Frequent Small Meals:

It can be beneficial to spread out your meals over the day instead of having a couple of large meals. Large meals, especially those high in carbohydrates, might lead to blood sugar changes that may make PMS severe. Crying episodes and agitation may be caused by low blood sugar. To maintain stable glucose levels in the blood, try to consume five to six meals per day.

Avoid Caffeine, Alcohol and Sweets:

Coffee or other caffeinated beverages can worsen anxiety, nervousness, and sleeplessness, so refraining from them for a full two weeks prior to your cycle may help you feel better. While alcohol is depressing, skimping on it can also be beneficial. Also, avoiding sweets or other sugary snacks, particularly during the week leading up to your cycle, may lessen the severity of your mood disturbance brought on by fluctuations in blood sugar levels.

Natural Remedies:

A few vitamins could assist with mood fluctuations brought on by PMS. In medical trials, a calcium dosage was found to be effective in treating PMS-related sorrow, agitation, and anxiousness. Milk, yoghurt, cheese, green leafy veggies, enriched orange juice, and cereal are just a few examples of foods that are good providers of calcium. The results may not be quick; however, don't give up. With calcium, it may take three menstrual cycles to notice any symptom relief.

Stress Management:

Stress affects hormonal pathways in the body and can affect the hormones that control the menstrual cycle. Unmanaged stress may worsen symptoms of depression and anxiety during menstruation. Practice yoga, prolonged respiration, and relaxation exercises. Women with significant mood swings and incapacitating mood reactions can potentially benefit from counselling sessions (personal or group) as a PMS treatment.

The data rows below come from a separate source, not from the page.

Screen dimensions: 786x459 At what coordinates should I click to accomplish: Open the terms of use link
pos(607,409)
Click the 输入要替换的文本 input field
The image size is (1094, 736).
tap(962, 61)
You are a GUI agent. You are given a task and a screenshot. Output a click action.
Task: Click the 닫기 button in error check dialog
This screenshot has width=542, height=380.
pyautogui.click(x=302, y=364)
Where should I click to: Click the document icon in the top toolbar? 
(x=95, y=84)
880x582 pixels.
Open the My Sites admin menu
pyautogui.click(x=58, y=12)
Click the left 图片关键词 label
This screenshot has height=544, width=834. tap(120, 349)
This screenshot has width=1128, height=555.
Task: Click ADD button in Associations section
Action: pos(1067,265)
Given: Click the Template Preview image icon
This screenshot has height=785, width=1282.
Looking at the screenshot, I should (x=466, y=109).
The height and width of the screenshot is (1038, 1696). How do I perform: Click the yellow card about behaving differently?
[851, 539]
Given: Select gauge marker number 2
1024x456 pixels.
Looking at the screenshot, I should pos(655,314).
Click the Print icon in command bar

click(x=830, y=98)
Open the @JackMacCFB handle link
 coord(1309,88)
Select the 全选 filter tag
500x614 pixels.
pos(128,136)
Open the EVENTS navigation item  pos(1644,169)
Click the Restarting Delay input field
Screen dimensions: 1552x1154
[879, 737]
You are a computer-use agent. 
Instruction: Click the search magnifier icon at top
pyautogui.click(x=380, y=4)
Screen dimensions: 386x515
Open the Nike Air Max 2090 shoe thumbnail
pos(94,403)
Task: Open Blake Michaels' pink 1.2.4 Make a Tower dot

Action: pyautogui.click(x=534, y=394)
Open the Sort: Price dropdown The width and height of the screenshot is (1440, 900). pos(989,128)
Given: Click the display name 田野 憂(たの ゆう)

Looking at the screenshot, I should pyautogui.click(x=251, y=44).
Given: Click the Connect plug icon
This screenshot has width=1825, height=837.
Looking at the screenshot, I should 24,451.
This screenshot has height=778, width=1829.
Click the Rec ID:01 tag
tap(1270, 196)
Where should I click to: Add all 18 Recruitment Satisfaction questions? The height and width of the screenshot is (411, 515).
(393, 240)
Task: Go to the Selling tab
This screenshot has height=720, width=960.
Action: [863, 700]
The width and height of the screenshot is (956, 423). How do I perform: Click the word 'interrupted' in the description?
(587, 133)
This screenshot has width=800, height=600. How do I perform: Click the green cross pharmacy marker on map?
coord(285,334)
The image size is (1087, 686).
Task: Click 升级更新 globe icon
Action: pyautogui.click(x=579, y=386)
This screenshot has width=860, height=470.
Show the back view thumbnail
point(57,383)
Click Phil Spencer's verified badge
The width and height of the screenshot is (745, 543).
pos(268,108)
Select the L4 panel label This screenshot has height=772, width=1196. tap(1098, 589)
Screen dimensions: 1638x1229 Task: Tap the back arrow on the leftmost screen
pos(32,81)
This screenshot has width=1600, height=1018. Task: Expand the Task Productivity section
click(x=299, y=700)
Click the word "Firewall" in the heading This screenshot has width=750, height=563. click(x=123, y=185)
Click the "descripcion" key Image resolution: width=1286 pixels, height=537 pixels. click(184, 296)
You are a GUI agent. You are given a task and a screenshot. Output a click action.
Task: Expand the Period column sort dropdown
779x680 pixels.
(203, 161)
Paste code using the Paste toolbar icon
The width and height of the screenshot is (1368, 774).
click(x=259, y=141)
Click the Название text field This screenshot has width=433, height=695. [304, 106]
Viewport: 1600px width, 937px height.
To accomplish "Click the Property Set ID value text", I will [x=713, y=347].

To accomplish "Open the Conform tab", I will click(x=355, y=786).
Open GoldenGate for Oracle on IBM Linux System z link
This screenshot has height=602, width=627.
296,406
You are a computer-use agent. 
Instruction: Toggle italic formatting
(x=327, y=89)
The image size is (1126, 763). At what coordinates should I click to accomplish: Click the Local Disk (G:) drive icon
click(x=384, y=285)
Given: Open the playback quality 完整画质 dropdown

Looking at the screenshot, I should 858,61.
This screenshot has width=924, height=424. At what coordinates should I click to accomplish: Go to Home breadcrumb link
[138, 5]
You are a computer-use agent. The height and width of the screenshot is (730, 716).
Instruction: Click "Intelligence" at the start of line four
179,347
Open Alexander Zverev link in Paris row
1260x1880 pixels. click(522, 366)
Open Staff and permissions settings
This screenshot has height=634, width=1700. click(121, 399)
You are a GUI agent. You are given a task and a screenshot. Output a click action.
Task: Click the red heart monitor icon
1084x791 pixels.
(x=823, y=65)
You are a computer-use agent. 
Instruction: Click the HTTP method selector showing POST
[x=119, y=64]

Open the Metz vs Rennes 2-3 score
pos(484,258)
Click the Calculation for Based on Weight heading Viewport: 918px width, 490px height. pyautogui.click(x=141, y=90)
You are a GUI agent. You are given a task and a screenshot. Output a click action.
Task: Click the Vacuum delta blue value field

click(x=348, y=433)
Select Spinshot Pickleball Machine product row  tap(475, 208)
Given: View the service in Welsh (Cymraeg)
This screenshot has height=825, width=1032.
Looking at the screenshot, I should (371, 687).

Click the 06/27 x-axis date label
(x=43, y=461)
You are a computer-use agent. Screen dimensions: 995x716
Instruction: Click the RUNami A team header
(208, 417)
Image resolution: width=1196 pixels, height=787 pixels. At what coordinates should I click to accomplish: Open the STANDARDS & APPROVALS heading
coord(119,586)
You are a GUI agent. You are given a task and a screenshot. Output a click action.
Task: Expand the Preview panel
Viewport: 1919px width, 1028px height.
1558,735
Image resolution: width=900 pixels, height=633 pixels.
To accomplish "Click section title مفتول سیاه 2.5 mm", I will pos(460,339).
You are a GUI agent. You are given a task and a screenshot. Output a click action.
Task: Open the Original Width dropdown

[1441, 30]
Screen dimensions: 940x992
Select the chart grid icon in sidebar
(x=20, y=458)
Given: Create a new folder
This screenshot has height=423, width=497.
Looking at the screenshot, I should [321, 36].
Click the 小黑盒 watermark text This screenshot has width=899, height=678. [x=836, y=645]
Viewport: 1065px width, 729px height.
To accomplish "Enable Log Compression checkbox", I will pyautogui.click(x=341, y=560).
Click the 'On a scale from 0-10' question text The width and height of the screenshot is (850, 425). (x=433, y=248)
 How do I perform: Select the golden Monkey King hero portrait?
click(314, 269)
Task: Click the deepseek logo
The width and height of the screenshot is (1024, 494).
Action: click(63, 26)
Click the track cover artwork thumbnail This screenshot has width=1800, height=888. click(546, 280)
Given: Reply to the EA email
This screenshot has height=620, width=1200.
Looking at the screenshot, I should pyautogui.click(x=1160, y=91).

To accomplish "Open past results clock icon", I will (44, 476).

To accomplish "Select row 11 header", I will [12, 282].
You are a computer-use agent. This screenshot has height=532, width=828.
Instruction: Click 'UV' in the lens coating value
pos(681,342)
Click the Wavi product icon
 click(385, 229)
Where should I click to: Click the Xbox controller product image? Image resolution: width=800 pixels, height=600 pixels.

Discuss which of these methods could be most effective with your doctor if you're having mild to serious hormonal PMS symptoms

Although it would be fascinating if PMS didn’t exist, hormonal changes are a common part of the menstrual cycle.

At last, your premenstrual and menstrual days are days for self-care, patience, and affection towards yourself. We’d always encourage you to explore the best ways to deal with your mood swings.